Scorsese: "'Schweigen' ist für mich eine Art Lebenselixier"

Jetzt hat Scorsese wieder einen Film mit dezidiert religiöser Thematik gedreht. "Silence" basiert auf einem japanischen Roman aus dem Jahre 1966: Shūsaku Endōs "Chinmoku" ("Schweigen"/"Silence"). Ihn zu verfilmen, das hat Scorsese immer wieder betont, sei eine Herzensangelegenheit gewesen: "Vor fast zwanzig Jahren nahm ich diesen Roman das erste Mal zur Hand", sagt Scorsese. Seither habe er ihn unzählige Male gelesen: "'Schweigen' ist für mich eine Art Lebenselixier, das ich nur in sehr wenigen Kunstwerken gefunden habe."

Filmszene Silence
Pater Garpe (Adam Driver, links) und Pater Rodrigues (Andrew Garfield, rechts)Bild: 2017 Concorde Filmverleih GmbH

Roman wie Film erzählen die auf wahren Begebenheiten beruhende Geschichte der beiden portugiesischen Jesuitenpatres Sebastião Rodrigues (Andrew Garfield) und Francisco Garpe (Adam Driver), die Mitte des 17. Jahrhunderts nach Japan reisen. Sie suchen vor allem Antwort auf eine Frage: Was ist aus ihrem verschwundenen Lehrer und Mentor Cristóvão Ferreira (Liam Neeson) geworden, der vor Jahren als Missionar nach Asien aufbrach und über den in Europa das Gerücht verbreitet wird, er habe den christlichen Glauben abgeschworen und sei zum Buddhismus übergetreten?! Für die beiden tiefgläubigen jungen Priester eine undenkbare Vorstellung.

Abkehr vom Glauben unter Folter

Scorsese zeichnet den Weg der beiden in seinem Film minutiös nach. Sebastião und Francisco stoßen in der japanischen Provinz auf vom Christentum bekehrte Dorfgemeinschaften, die sie mit offenen Armen empfangen, ihnen aber auch zu erkennen geben, dass das Christentum im Land auf starke Widerstände stößt. Sebastião und Francisco werden direkt mit den grausamen Praktiken der Machthaber, die die christliche Missionierung aus Europa nicht akzeptieren, konfrontiert. Scorsese zeigt das in aller Deutlichkeit. Die Menschen, die dem christlichen Glauben nicht abschwören wollen, werden grausam gefoltert und - wenn sie an der "fremden" Religion festhalten - enthauptet.

Filmszene Silence
Pater Rodrigues (Andrew Garfield, links) nimmt Kichijiro (Yosuke Kubozuka) die Beichte abBild: 2017 Concorde Filmverleih GmbH

Irgendwann treffen die beiden ehemaligen Schüler von Cristóvão Ferreira tatsächlich auf ihren Lehrer, der dem Christentum tatsächlich abgeschworen hat. Doch hat Ferreira das nur getan, weil er den entsetzlichen Foltermethoden nicht mehr standgehalten hat? Hat Ferreira sich von dem christlichen Gott abgewendet, um Menschenleben zu retten? Martin Scorsese stellt diese Fragen in seinem Film - und lässt die Antwort offen.

» **Bereitgestellte Angaben**:
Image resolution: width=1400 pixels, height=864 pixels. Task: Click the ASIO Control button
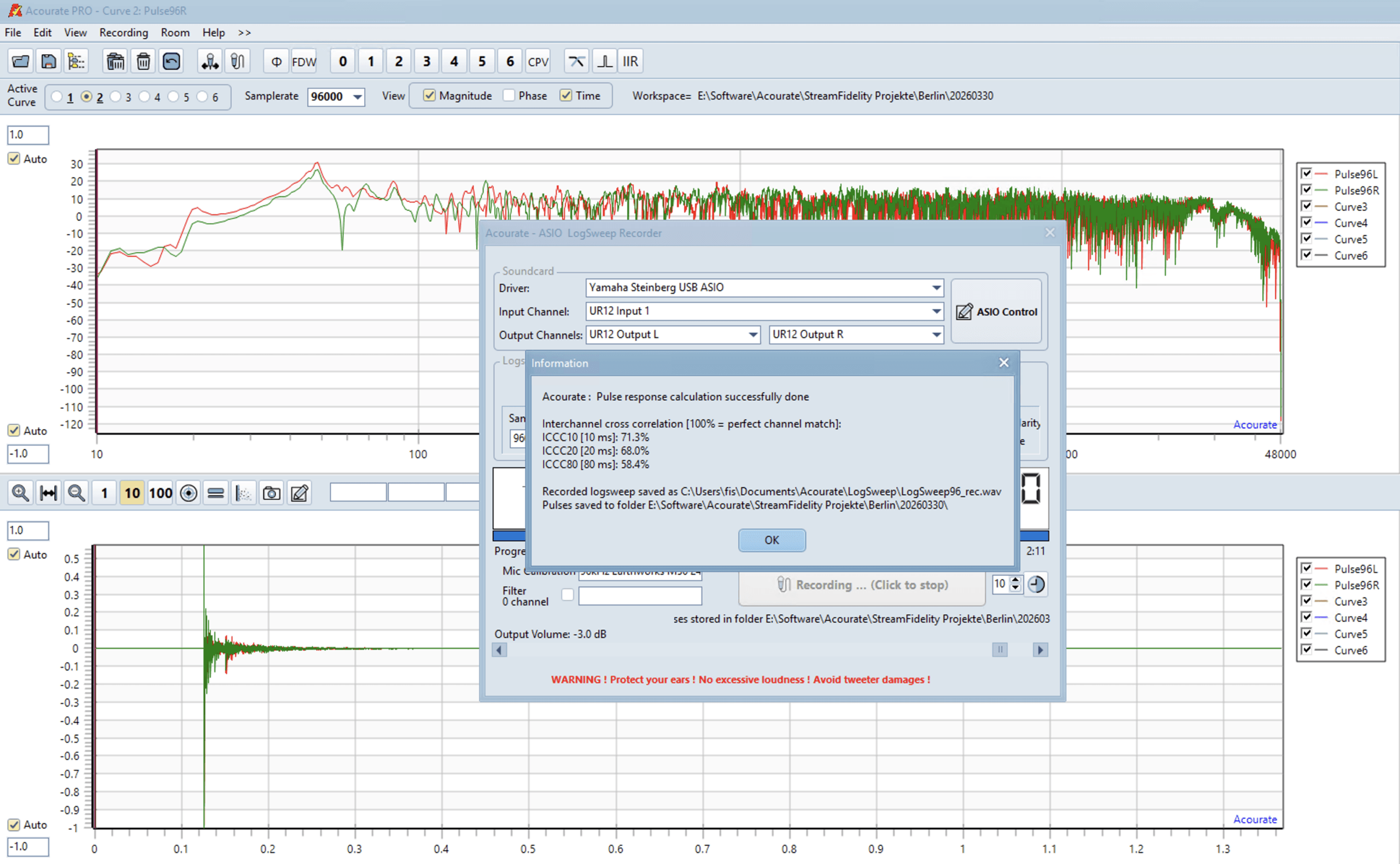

» **Ziel A**:
Beantworte zum Text über Scorsese und seinen Film „Silence" diese Fragen:
(i) Aus welchem Jahr stammt der japanische Roman, auf dem der Film beruht?
(ii) Welcher Nationalität sind die beiden Jesuitenpatres?
(iii) Was geschieht mit den Menschen, die an der „fremden" Religion festhalten?
» **Ziel B**:
Schreibe den Text über Scorsese und seinen Film „Silence" bitte im Anschluss an seinen letzten Satz weiter.

» **Schriftliche Antwort A**:
(i) Aus dem Jahr 1966.
(ii) Sie sind Portugiesen.
(iii) Sie werden grausam gefoltert und enthauptet.

» **Schriftliche Antwort B**:
Gottes Liebe drückt sich auch im Schweigen aus

"Meisterhaft langsam, aber unaufhörlich steuert Endō das Schicksal des Paters", fasst Martin Scorsese die Romanvorlage zusammen, "'Schweigen' ist", so der US-Regisseur, "die Geschichte eines Mannes, der auf qualvolle Weise lernt, dass Gottes Liebe viel geheimnisvoller ist, als er denkt. Er erfährt, dass Er den Ratschlüssen des Menschen wesentlich mehr überlässt, als wir meinen, und dass Er stets präsent ist … auch in Seinem Schweigen."

Filmszene Silence
Pater Rodrigues (Andrew Garfield) und Mokichi (Shinya Tsukamoto)Bild: 2017 Concorde Filmverleih GmbH

Laut Scorsese verkörpert "Sebastião Rodrigues, die Hauptfigur, sozusagen das Beste und Klügste des katholischen Glaubens.”Für den Regisseur ist Rodrigues ein "Mann der Kirche": "Rodrigues wäre sicher einer von solchen Männern gewesen - standhaft, unbeugsam in seinem Willen und Entschlossenheit, unerschütterlich in seinem Glauben - wenn er denn in Portugal geblieben wäre." In Japan hingegen war er der brutalen Christenverfolgung ausgesetzt.

Rodrigues habe "von ganzem Herzen (geglaubt)", so Martin Scorsese, "dass er der Held einer westlichen Geschichte sein wird, wie wir sie alle so gut kennen. Er sieht sich als Teil einer christlichen Allegorie, als Christusgestalt, die ihre eigene Version der Glaubensprüfung am Ölberg - in diesem Fall in Form eines Holzstücks - erlebt und mit seiner eigenem Judasfigur konfrontiert wird."

Der Film ächzt unter der Last seiner Geschichte

Man merkt "Silence" an, dass es Scorsese ernst war mit diesem Film. Vielleicht ein wenig zu ernst. Denn der Film ächzt unter seinem wichtigen wie schweren Thema. Er ist zum Teil langatmig und an einigen Stellen redundant. An den amerikanischen Kinokassen, wo "Silence" sich seit dem 13. Januar landesweit gegen starke Konkurrenz behaupten muss, tut sich der Film schwer, spielt relativ wenig Geld ein. Auch bei den Oscars spielte "Silence" kaum eine Rolle.

Filmszene Silence
Scorsese erklärt Andrew Garfield eine SzeneBild: 2017 Concorde Filmverleih GmbH

Der Münchner Jesuitenpater Martin Stark vermutetet in einem Interview mit der Katholischen Nachrichtenagentur, dass "Silence" bei einem größeren Publikum nicht ankomme, weil er ein "sperriges Thema und auch kein Happy End" habe: "Das verstört die Kinogänger erst einmal und lässt sie mit Fragen zurück."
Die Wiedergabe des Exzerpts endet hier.